Sai de Belo Horizonte em 2004 e fui morar em São Paulo. Lá chegando, arrumei um trabalho temporário em um clinica de podologia - havia aprendido as técnicas de massagens trabalhando em uma loja da mãe de uma ex namorada. Entre uma reflexologia e outra conheci uma senhora de 70 anos que, sempre muito solicita, conversa comigo e ouvia todas minhas histórias. Depois de alguns meses comuniquei a ela que iria parar de trabalhar na clinica pois havia conseguido um estágio em minha área. Ela pediu para que eu fosse na casa dela aos sábados continuar as massagens, pois, comprovadamente durante aqueles meses eu havia curado o pé dela. Realmente aquele pé estava todo atrofiado e as massagens haviam tornado as articulações deles como eram há décadas antes e agora ela poderia ir aos bailes da terceira idade e dançar sem dor. Ela disse que eu tinha mãos de cura e que seu eu largasse a faculdade de arquitetura e fosse fazer medicina eu me daria muito bem. Como não gosto de medicina, havia ganhado uma amiga e uma possibilidade de grana extra já que o estágio pagava muito pouco aceitei o convite.

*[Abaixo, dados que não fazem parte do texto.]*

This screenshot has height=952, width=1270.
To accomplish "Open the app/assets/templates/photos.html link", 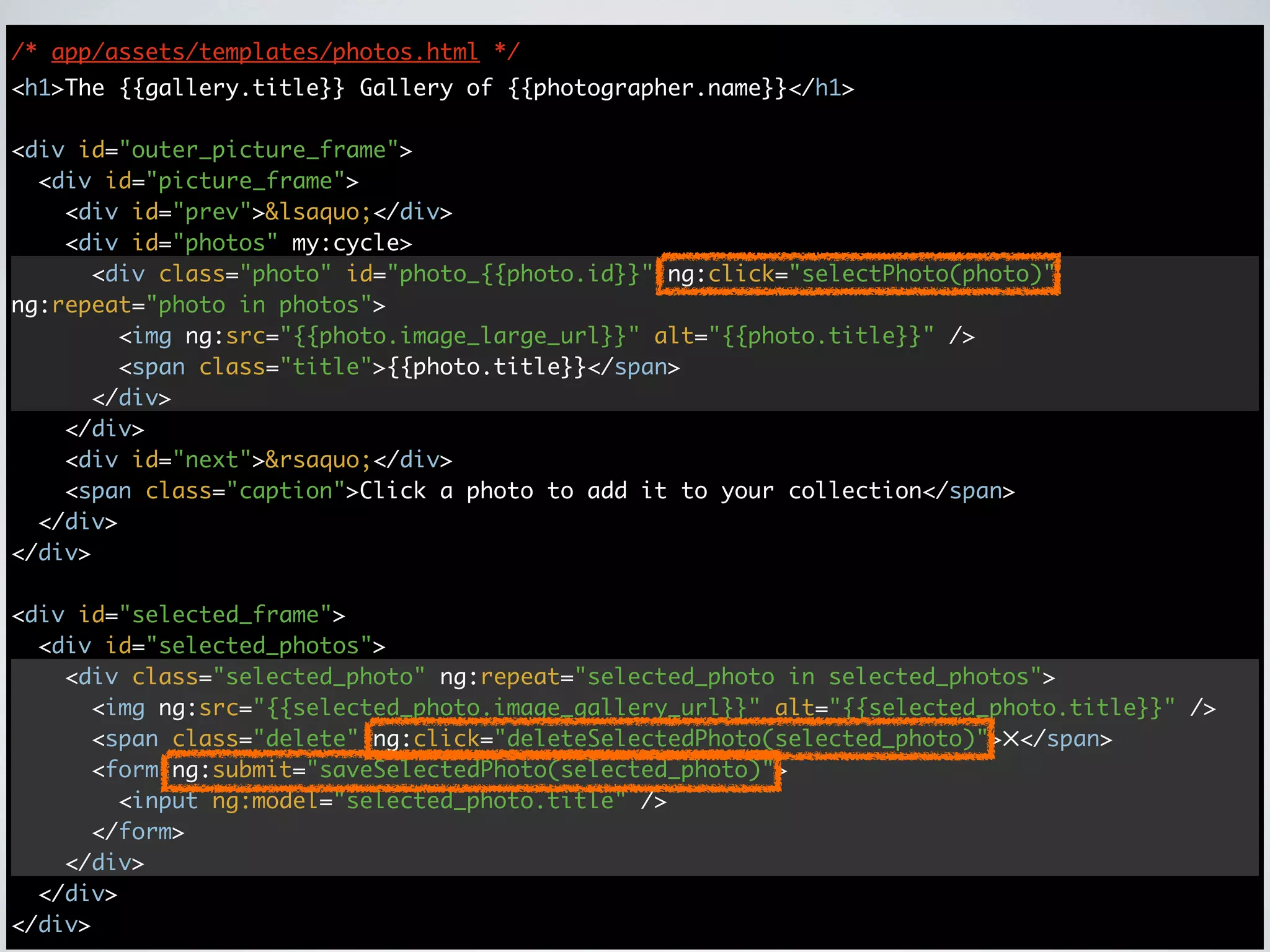I will click(x=265, y=52).
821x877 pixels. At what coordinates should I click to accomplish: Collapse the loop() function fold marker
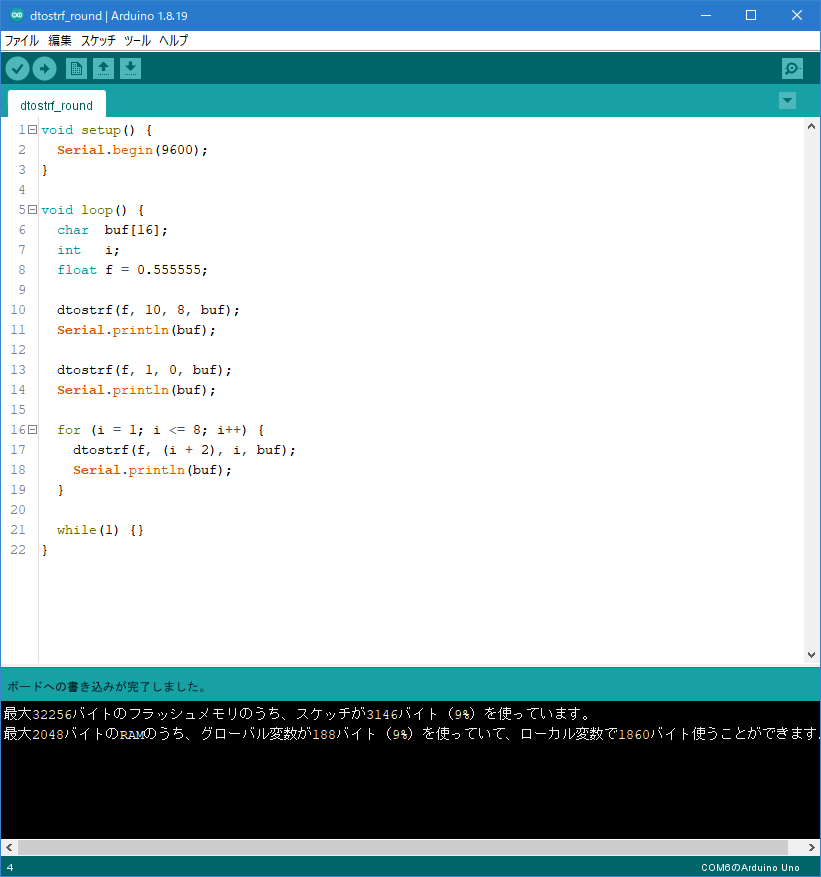[32, 210]
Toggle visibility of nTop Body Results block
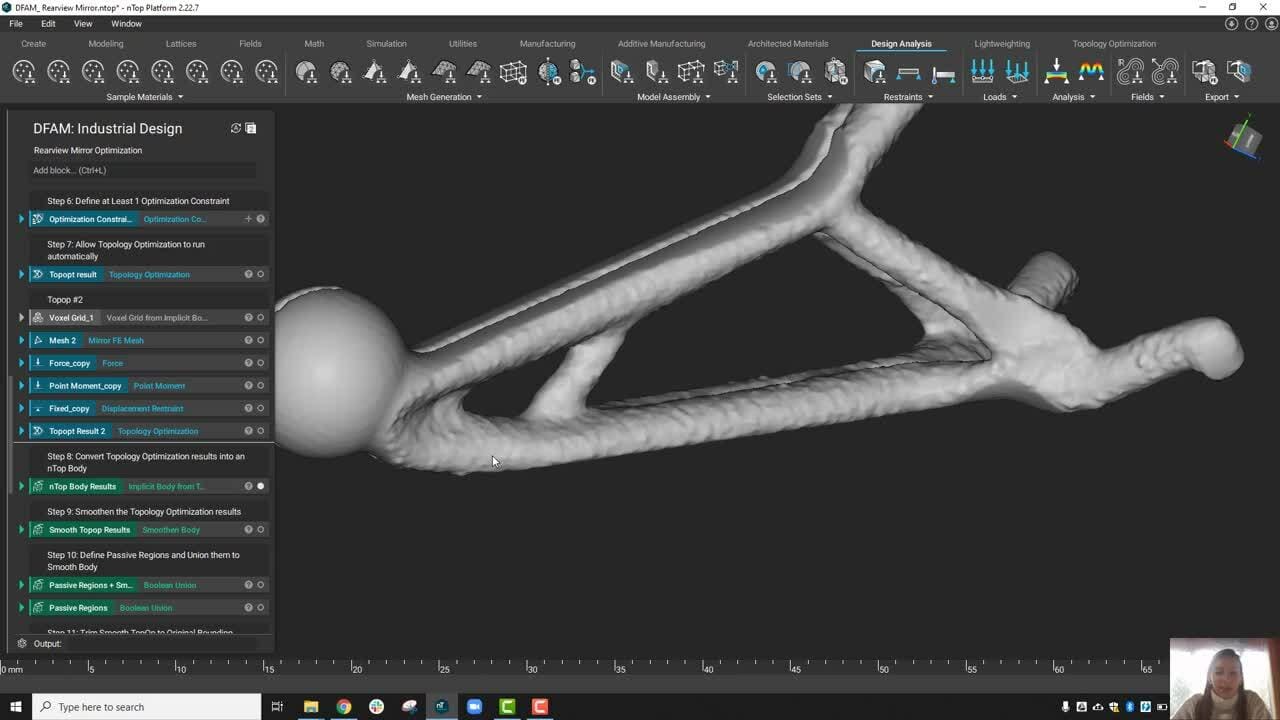The height and width of the screenshot is (720, 1280). 261,487
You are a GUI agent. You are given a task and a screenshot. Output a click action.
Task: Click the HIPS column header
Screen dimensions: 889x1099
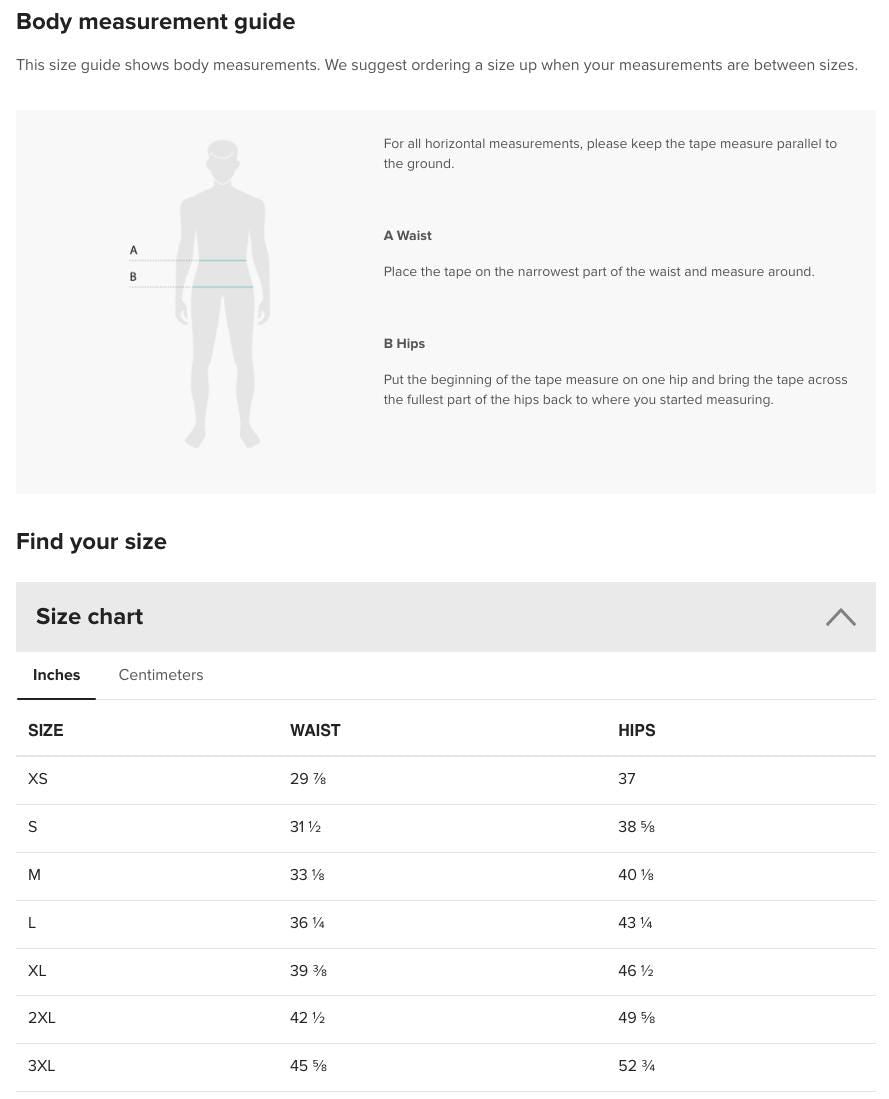pyautogui.click(x=637, y=730)
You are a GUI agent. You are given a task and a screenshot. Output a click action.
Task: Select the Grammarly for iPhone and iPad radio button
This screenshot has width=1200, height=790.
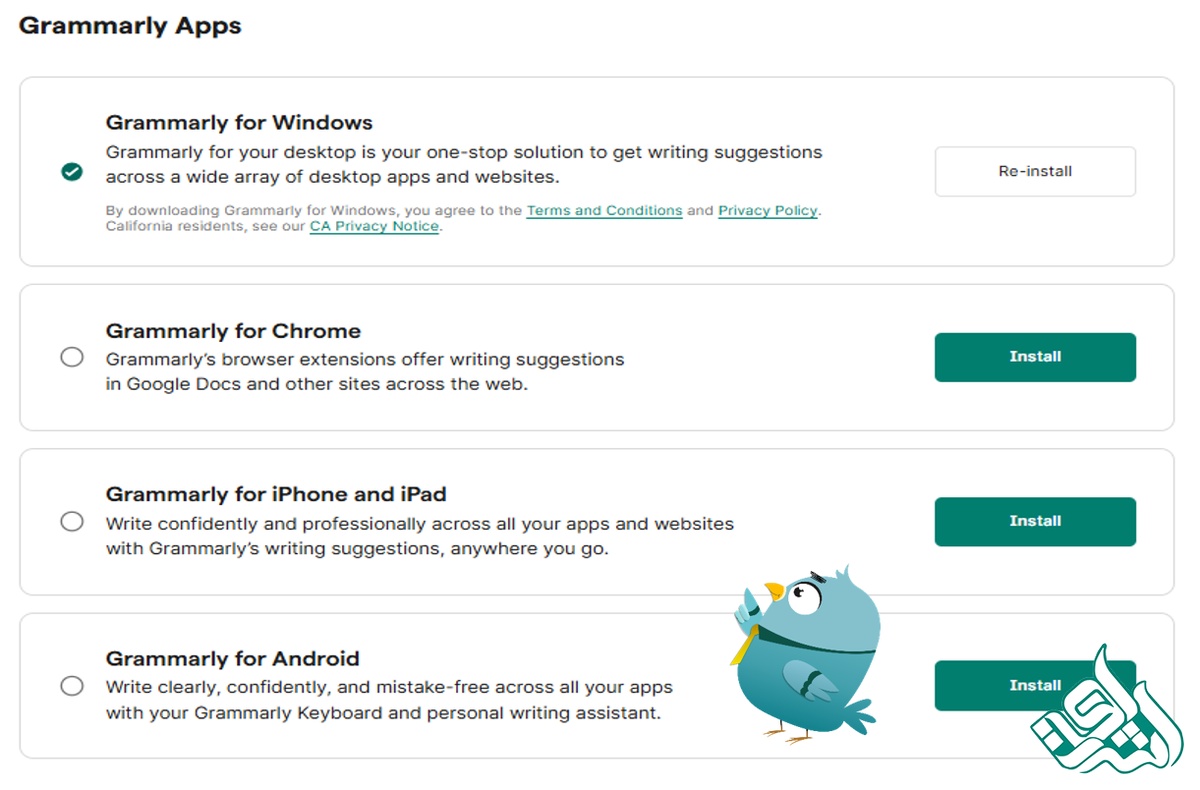(72, 521)

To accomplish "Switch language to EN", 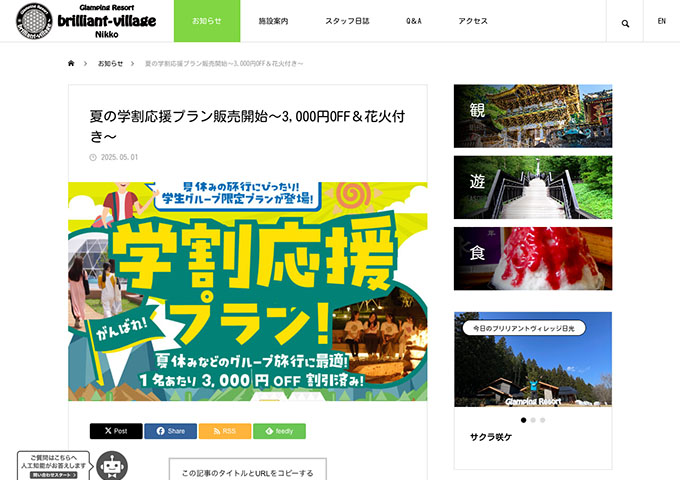I will pyautogui.click(x=661, y=22).
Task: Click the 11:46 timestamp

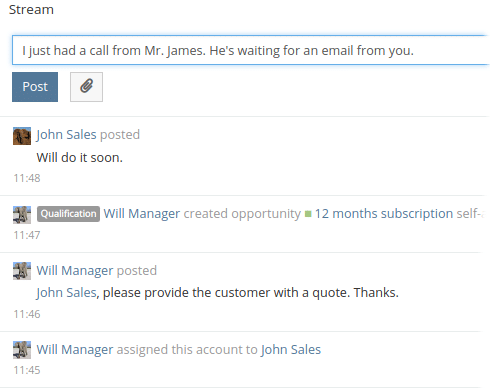Action: [27, 314]

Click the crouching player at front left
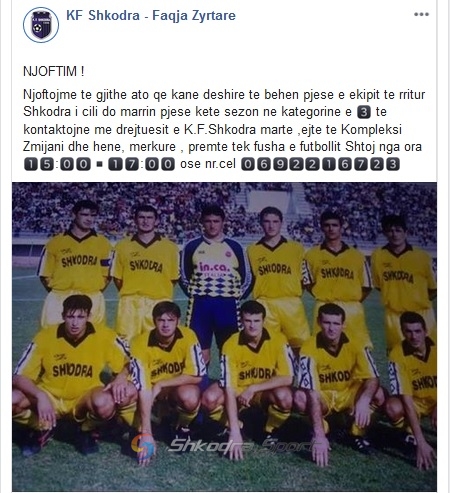point(72,373)
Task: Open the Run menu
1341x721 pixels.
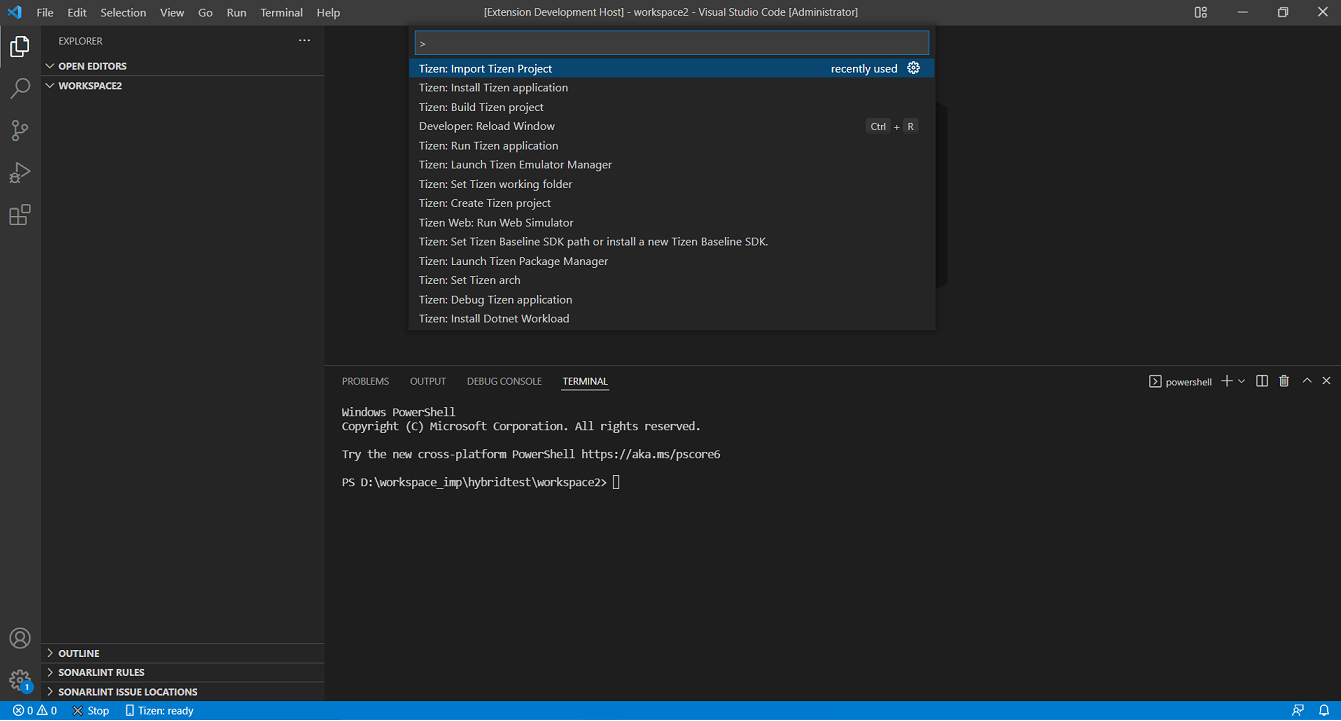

Durante os sábados em que eu ia lá ela me confessou ser espírita. No inicio ela não tocava muito no assunto, acho que ela sabia que eu, por ter sido testemunha de jeová, tinha uma aversão a tal palavra. Mas, ela, muito discreta, ia jogando algumas palavras sobre espiritualidade aleatoriamente aos meus ouvidos. Um dia eu disse: "Vou lá na Federação Espirita de São Paulo onde você frequenta!" Ela disse para eu ter calma. Ela buscaria por uma palestra que talvez me interessasse e me chamaria para assisti-la. Na próxima semana, mesmo sem o convite dela fui até a Federação. Chegando lá era uma palestra sobre o amor. Duraria 40 minutos. Sentei e aguardei que começassem. Musicas calmas, depois entrou uma pessoa no palco do teatro e começou a discursar. Ela falou sobre o amor de Deus e, sendo este um ser de amor, ele não nos puniria como algumas religiões ensinavam, somos responsáveis diretos por nossas ações. Disse que Ele nos enviou seu filho como exemplo, mas, nós, em nossa grande imperfeição, estávamos longe de sermos como Jesus. Por isso, não deveríamos ficar frustados se não formos como ele. Só pelo fato de queremos ser igual já é um grande passo. Jesus era amor em pessoa e isso era algo difícil sermos. Além de queremos ser como ele se ao menos quisermos tentar amar o nosso próximo, também já seria algo valioso perante os olhos de Deus. Depois de queremos, se amássemos realmente, seria um outro grande passo. Se além de amarmos, perdoássemos, que maravilha seria! Depois de aprender a amar e perdoar, esquecer. Uma coisa de cada vez. Para alguns, essa palestra pode parecer boba, mas, imagine para uma pessoa que se culpava a vida vida inteira por não amar a Deus e que este iria castigá-lo! Foi a primeira vez que pude respirar aliviado, pois, Deus além de ser amoroso era bondoso e daria "tempo ao tempo" para que eu atingisse, ou não, algum estágio espiritual elevado. Eu chorava tanto, mas tanto, que comecei até a soluçar. Eu que não sou de demonstrar meus sentimentos em público, por isso, fiquei morrendo de vergonha de levantar dali. A palestra terminou, fiquei 10 minutos esperando me recompor e fui embora. Nunca havia sentido tanta paz na vida. Eu jamais poderia esperar viver aquilo, sentir paz e quase um amor ou amor pelo divino.
Naquele dia, agradeci pela primeira vez a Deus por se fazer presente em minha vida.